**EXERCISE DATA**
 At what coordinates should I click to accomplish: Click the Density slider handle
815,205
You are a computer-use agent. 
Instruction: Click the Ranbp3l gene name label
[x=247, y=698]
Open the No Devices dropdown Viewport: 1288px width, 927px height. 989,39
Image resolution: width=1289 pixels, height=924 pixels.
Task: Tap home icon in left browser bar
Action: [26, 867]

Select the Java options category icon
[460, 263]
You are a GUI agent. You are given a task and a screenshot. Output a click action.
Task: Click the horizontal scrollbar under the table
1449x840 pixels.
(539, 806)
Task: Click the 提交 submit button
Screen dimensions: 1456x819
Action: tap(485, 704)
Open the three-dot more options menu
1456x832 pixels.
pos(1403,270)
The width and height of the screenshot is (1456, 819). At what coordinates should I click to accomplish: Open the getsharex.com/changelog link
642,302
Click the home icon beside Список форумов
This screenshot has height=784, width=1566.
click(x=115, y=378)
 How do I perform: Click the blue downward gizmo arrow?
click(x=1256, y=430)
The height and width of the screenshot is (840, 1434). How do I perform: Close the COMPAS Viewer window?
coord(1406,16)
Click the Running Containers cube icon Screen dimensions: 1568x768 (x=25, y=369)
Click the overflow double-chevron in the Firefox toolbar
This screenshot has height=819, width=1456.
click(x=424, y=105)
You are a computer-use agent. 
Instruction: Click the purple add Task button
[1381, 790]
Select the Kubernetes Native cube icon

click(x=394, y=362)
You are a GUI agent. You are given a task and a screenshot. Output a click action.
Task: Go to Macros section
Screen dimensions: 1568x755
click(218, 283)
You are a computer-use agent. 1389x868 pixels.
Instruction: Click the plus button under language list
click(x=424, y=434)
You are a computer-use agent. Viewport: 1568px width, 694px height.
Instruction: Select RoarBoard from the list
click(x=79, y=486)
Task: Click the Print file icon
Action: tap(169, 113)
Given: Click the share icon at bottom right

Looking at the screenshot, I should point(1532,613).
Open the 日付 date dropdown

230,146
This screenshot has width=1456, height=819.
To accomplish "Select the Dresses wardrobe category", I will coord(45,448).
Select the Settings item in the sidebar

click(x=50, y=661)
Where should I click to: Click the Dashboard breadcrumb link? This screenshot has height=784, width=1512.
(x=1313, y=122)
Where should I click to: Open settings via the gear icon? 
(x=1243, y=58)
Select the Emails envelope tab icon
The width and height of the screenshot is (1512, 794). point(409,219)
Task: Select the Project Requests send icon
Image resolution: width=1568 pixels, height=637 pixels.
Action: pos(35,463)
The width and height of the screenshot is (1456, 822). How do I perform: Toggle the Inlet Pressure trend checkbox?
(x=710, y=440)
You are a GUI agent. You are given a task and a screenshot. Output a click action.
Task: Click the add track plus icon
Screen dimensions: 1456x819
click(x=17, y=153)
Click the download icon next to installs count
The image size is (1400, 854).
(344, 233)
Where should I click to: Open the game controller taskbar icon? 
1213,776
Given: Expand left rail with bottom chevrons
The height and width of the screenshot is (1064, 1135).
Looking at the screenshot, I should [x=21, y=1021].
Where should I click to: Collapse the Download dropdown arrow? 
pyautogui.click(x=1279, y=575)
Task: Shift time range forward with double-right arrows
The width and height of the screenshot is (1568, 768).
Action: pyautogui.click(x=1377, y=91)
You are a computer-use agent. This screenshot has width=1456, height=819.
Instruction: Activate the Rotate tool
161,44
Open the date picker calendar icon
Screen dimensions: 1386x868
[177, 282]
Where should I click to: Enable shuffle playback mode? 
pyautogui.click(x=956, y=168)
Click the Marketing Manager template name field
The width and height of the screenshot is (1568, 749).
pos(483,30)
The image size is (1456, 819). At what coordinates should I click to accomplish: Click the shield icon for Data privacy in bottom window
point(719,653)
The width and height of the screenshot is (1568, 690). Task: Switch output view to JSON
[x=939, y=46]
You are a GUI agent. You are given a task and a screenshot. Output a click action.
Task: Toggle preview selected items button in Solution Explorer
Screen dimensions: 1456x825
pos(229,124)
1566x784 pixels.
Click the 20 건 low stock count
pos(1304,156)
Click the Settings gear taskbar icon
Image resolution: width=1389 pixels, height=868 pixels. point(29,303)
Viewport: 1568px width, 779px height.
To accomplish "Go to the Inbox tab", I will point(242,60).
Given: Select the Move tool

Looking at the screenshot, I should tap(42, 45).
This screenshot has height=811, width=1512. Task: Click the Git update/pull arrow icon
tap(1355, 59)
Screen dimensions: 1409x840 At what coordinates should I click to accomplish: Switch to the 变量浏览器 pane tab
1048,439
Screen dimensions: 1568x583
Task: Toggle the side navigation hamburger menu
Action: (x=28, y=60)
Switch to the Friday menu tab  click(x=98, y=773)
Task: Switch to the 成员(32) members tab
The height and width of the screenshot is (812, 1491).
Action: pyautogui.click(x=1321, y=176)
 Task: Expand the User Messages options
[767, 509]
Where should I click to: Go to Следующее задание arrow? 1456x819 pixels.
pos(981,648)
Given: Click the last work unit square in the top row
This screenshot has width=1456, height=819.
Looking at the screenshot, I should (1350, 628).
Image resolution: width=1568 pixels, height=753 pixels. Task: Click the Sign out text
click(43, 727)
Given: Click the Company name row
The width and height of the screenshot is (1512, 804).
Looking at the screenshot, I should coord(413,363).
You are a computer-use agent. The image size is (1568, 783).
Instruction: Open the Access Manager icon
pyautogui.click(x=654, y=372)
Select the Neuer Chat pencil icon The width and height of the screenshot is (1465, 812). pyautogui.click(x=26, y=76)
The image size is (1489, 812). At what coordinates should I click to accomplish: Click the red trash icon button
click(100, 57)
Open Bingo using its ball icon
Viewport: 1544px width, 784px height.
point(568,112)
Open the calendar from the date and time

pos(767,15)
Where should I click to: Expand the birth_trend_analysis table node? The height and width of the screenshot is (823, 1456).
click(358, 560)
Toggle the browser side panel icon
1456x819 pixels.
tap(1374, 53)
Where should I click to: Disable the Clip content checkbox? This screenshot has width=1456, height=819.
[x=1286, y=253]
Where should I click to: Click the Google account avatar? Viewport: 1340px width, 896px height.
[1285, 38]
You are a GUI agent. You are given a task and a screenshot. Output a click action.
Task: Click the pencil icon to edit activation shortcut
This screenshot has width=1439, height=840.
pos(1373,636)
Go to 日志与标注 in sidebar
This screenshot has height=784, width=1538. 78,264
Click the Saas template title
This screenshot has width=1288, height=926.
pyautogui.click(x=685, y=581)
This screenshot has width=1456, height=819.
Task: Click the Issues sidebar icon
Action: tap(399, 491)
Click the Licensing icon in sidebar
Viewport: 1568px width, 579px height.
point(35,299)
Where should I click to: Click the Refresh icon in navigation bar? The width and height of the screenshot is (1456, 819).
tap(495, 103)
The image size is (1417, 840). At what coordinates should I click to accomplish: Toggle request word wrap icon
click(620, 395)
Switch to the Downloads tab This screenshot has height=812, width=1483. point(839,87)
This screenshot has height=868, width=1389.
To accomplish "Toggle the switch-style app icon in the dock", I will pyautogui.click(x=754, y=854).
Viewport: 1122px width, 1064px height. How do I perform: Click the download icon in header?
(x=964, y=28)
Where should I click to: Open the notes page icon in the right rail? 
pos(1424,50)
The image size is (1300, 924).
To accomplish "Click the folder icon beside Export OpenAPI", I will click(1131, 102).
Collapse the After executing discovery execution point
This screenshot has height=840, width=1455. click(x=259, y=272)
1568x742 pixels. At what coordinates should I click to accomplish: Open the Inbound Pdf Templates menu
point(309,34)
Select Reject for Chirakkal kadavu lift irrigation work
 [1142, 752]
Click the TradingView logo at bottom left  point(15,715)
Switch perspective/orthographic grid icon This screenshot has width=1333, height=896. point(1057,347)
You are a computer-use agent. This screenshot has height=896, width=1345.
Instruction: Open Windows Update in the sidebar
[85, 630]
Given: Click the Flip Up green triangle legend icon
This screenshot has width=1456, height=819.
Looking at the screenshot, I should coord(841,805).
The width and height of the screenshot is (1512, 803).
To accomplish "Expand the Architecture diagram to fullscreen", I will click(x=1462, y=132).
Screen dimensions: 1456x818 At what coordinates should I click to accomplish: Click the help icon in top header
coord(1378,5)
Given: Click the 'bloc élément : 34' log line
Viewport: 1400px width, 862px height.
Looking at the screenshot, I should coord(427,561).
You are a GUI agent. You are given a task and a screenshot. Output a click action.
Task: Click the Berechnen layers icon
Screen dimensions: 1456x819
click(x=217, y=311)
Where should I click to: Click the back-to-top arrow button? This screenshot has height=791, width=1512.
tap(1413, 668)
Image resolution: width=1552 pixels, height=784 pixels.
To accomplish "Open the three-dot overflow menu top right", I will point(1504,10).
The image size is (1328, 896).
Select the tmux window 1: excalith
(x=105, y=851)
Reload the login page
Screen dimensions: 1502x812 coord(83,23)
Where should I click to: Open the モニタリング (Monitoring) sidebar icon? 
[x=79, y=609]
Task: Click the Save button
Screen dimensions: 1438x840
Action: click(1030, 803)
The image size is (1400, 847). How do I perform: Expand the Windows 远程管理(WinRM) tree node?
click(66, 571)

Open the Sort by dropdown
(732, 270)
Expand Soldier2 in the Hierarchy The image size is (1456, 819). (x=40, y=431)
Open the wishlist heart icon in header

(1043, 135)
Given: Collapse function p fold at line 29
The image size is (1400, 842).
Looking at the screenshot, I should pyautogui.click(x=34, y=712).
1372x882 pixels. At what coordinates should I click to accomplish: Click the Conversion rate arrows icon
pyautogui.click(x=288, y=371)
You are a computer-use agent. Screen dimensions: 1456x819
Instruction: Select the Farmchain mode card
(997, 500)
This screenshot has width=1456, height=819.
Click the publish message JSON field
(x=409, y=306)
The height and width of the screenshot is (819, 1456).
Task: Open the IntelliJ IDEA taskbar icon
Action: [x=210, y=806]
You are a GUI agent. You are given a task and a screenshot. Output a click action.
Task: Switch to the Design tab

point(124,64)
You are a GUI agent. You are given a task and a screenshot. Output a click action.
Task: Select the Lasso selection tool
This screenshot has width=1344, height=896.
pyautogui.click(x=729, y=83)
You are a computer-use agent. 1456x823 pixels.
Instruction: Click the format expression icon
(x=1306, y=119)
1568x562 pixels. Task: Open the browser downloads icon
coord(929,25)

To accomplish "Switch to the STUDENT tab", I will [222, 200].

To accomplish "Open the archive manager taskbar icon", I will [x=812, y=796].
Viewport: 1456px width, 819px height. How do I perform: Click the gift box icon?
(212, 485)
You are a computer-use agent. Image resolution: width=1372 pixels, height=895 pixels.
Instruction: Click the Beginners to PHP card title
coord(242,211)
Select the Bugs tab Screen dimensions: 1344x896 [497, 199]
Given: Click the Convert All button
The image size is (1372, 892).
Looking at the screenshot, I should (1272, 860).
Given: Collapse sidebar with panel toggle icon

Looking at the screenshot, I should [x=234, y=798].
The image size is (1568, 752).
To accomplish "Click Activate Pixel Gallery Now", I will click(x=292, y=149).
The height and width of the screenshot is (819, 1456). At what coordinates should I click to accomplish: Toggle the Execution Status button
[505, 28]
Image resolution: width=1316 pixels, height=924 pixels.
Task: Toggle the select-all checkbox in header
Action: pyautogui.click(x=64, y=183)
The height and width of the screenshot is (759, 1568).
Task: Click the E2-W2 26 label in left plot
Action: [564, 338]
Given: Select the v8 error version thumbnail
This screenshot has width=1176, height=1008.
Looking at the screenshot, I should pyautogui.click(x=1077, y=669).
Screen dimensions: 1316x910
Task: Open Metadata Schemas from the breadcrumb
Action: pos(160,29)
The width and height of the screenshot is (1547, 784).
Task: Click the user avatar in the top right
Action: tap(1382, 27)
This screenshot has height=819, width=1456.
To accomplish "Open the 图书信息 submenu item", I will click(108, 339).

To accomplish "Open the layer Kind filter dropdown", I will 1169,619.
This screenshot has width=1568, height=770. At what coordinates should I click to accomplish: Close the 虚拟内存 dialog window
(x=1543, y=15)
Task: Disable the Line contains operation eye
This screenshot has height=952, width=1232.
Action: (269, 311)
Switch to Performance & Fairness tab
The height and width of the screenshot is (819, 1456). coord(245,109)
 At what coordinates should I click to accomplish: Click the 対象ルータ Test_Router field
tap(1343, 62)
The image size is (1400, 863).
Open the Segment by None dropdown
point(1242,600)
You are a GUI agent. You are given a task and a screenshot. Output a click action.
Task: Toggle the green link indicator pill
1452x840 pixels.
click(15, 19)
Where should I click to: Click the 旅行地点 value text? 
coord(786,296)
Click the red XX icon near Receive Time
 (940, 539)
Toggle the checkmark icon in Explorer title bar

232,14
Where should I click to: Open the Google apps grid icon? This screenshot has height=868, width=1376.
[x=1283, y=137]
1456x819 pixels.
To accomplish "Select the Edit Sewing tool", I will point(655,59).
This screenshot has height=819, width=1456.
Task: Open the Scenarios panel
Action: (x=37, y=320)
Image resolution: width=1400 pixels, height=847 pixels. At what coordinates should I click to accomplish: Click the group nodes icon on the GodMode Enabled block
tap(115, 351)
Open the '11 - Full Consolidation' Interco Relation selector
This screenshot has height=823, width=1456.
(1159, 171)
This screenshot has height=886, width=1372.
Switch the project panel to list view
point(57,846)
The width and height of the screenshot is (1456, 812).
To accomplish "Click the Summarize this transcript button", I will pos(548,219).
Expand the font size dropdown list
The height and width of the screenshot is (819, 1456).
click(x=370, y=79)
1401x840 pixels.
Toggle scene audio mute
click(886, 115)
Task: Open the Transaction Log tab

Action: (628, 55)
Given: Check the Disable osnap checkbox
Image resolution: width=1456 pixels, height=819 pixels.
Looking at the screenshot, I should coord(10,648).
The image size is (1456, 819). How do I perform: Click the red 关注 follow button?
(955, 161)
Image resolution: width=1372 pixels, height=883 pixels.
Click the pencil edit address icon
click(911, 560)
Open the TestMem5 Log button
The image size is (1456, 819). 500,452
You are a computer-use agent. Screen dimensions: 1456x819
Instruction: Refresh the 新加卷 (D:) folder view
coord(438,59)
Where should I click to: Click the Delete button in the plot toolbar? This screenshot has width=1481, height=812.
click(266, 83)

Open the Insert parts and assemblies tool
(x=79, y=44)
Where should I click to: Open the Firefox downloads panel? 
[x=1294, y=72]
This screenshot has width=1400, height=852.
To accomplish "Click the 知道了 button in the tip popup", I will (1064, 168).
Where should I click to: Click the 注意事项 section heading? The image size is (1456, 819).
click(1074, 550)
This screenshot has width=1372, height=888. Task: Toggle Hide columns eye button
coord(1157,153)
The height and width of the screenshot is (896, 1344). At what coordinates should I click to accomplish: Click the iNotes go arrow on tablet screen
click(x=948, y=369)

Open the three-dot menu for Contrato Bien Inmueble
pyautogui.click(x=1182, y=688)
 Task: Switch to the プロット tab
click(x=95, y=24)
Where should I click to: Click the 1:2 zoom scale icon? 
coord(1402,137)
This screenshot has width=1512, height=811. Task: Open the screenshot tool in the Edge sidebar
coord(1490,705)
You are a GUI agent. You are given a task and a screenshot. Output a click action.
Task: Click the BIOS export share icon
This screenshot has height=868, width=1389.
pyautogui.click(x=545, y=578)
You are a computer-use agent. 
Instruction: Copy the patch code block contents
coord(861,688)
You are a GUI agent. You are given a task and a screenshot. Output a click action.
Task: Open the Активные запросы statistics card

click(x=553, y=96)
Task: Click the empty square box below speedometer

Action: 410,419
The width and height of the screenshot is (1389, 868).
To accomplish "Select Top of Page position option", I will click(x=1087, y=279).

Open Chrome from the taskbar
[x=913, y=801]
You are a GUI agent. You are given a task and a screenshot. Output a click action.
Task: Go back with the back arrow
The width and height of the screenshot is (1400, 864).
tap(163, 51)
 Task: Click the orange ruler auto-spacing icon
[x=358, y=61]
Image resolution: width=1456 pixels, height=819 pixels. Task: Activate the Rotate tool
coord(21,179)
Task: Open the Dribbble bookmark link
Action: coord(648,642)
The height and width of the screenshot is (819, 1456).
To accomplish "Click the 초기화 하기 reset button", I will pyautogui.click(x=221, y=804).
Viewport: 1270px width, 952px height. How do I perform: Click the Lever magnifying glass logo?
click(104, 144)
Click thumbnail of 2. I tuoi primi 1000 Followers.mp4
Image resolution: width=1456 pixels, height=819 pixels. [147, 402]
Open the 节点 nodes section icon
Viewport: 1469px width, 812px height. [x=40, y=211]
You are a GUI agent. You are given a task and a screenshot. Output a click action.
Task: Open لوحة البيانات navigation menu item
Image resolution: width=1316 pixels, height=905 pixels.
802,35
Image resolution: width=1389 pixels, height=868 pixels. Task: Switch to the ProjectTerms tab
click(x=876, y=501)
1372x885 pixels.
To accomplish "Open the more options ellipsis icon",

**WHAT TO WORK ON**
For the material above, reproduce exactly the lines from the line with "Switch to the Friday" to the line with "Given: Click the last", inclusive, and exclude all others.

**FINAL ANSWER**
Switch to the Friday menu tab  click(x=98, y=773)
Task: Switch to the 成员(32) members tab
The height and width of the screenshot is (812, 1491).
Action: pyautogui.click(x=1321, y=176)
 Task: Expand the User Messages options
[767, 509]
Where should I click to: Go to Следующее задание arrow? 1456x819 pixels.
pos(981,648)
Given: Click the last work unit square in the top row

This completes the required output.